Bebe Moore Campbell’s 72 Hour Hold tells the true story of an African American mother learning to maneuver the mental health system without family support. Her daughter lives with a serious mental health condition – bipolar disorder. The story reflects the experiences and challenges of so many in the African American community who are impacted by mental illness, including guilt, denial, isolation, and stigma.
July is Bebe Moore Campbell Minority Mental Health Month, which is a time for building awareness about serious mental health conditions in diverse communities. The awareness month honors Campbell’s legacy as an advocate for individuals and families living with mental health issues.
African Americans are 20% more likely to experience a serious mental health problem than the general population. Mental illness affects not just the individual, but also the family and community. The African American community faces many unique barriers including access to treatment, stigma, and cultural insensitivity in treatment settings. The agency for Healthcare Research and Quality found that African Americans and Hispanic Americans use mental health services at one-half the rate of white Americans.

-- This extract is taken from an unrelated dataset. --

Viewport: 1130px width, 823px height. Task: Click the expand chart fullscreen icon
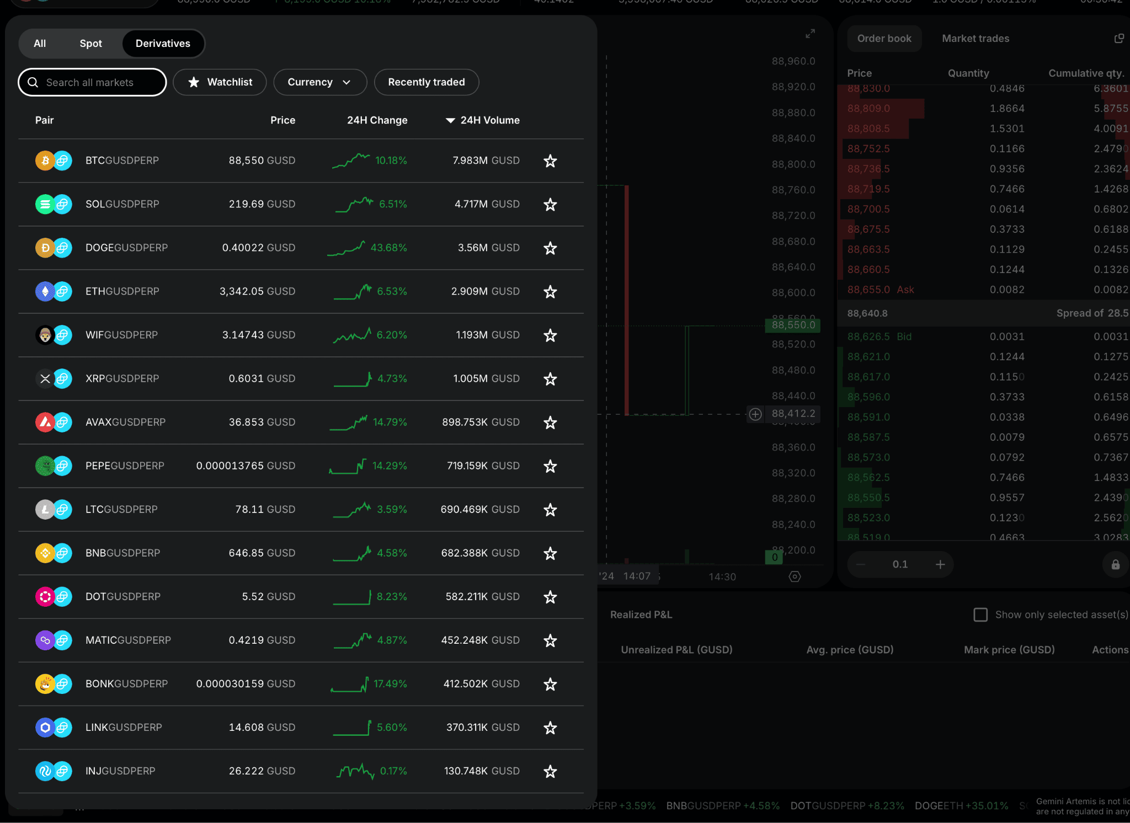810,34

Family, faith, and community can play an important role in providing support to a loved one who is living with a mental illness. One’s family and faith can be a source of strength and reduce isolation. The African American community can learn more about mental illness and find support in NAMI’s free programs for individuals and families.

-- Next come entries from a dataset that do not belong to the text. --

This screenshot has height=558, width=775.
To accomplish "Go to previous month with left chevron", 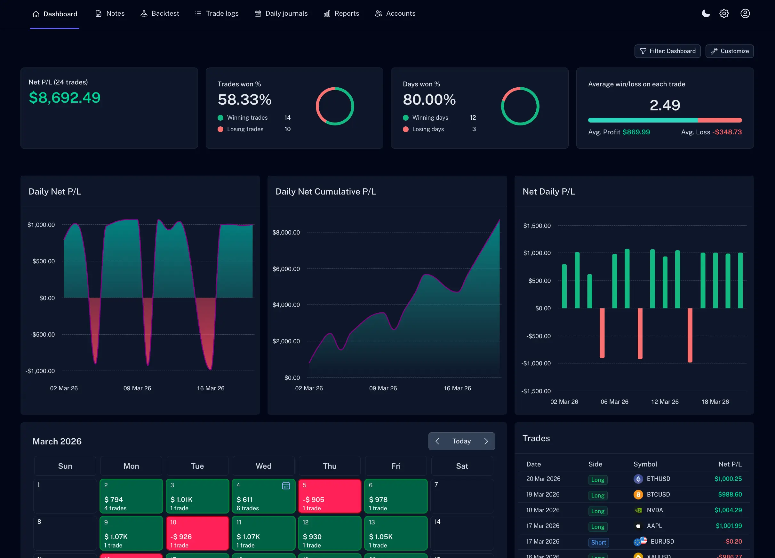I will click(437, 441).
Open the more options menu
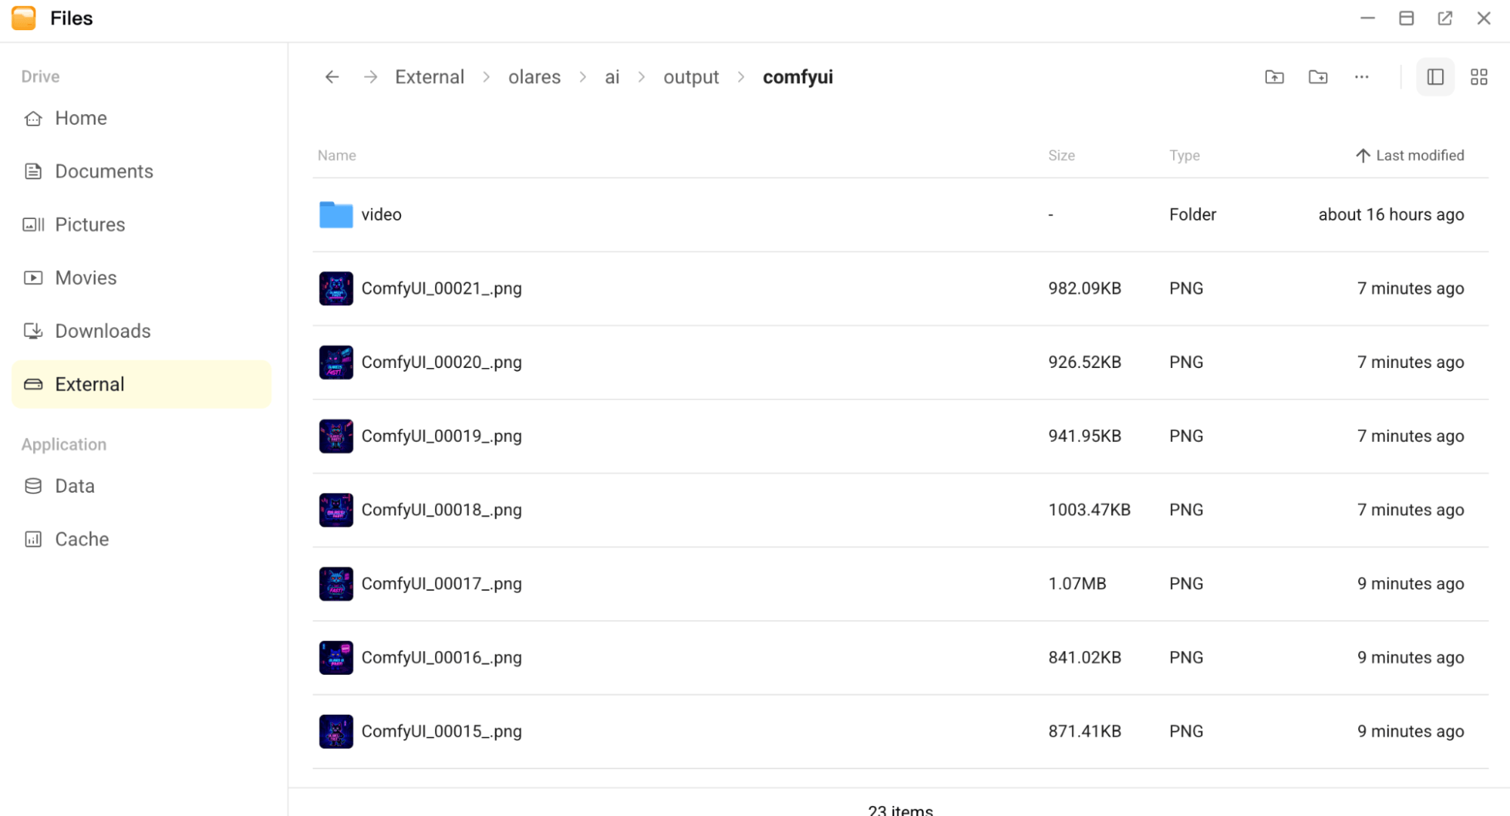Screen dimensions: 1510x816 [1361, 76]
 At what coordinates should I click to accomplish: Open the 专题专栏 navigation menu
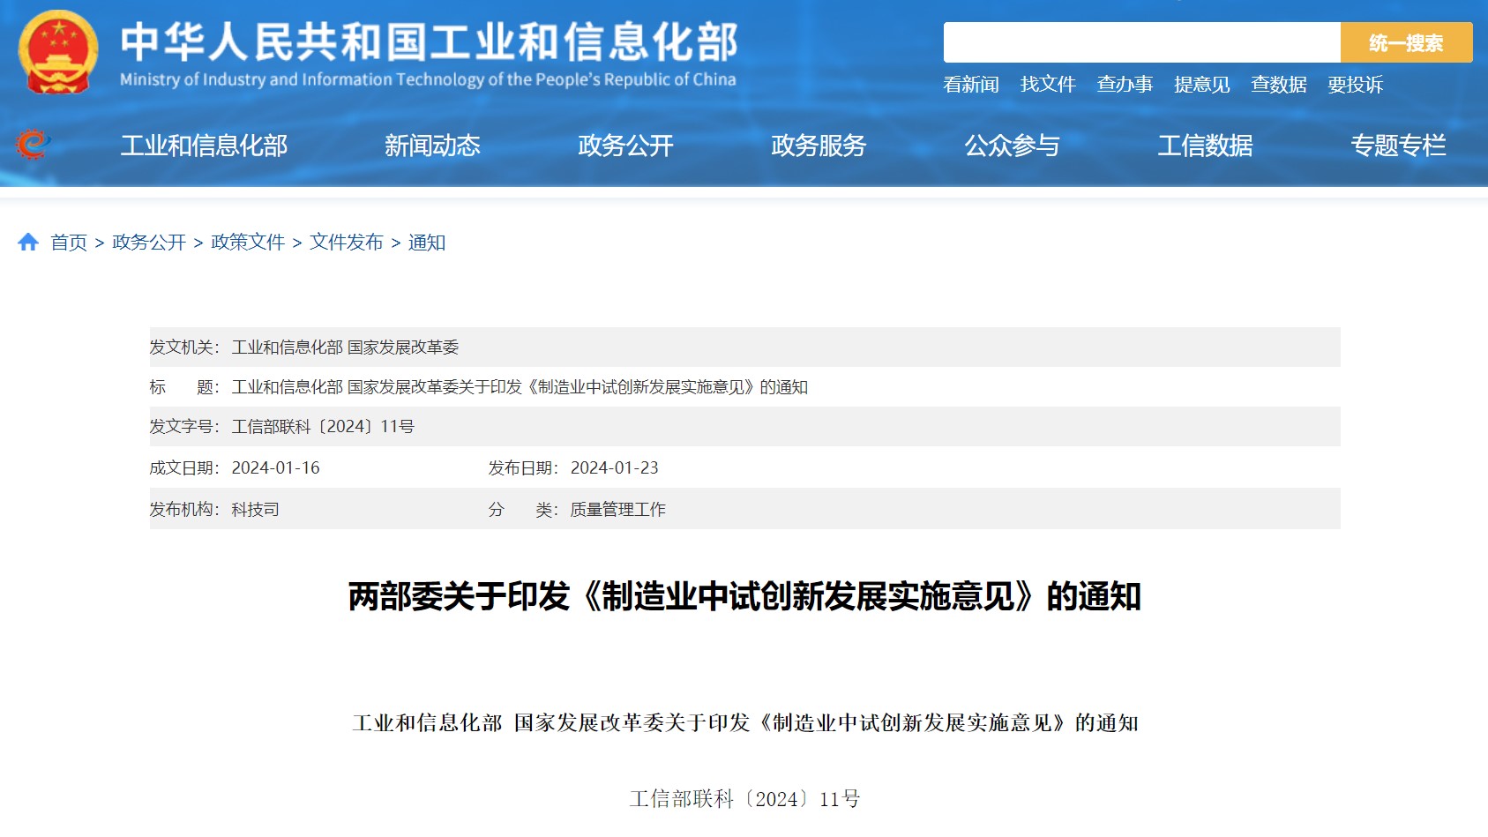tap(1399, 146)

Treatment and support for individuals or their loved ones is available. Mental illness requires the same diligence in care as any chronic illness, like diabetes. Communities need to support individuals living with mental illness in the same way they support a person with cancer or other serious physical illness. Communities can advocate for an improved mental health system with access to adequate treatment facilities. With effective treatment and strong support systems, recovery and wellness is possible.
Saturday, July 30th, 9am – 12pm
Owings Mills Library
The Alpha Kappa Alpha Sorority, Inc® is sponsoring a book club discussion of 72 Hour Hold on Saturday, July 30th. The event will feature African American panelists, including clinical psychologist Dr. Carter of Black Mental Health Alliance, Dr. Jordan of Community Voices, Terri Collins of the Office of the Public Defender, Tanya Brown of Daddy’s Girls Lifestyle and a NAMI In Our Own Voice presenter. Attendees are encouraged but not required to read 72 Hour Hold. All are welcome to join the discussion and learn about mental illness, treatment, available support systems, the impact of the legal system and so much more.
Roslyn Kelly is a member of Alpha Kappa Alpha Sorority, Inc (AKA). Starting in 2015, NAMI and AKA are partnering to increase mental health awareness in the African American community. AKA chapters work with local NAMI affiliates, including NAMI Metropolitan Baltimore, to educate communities about mental health and recovery.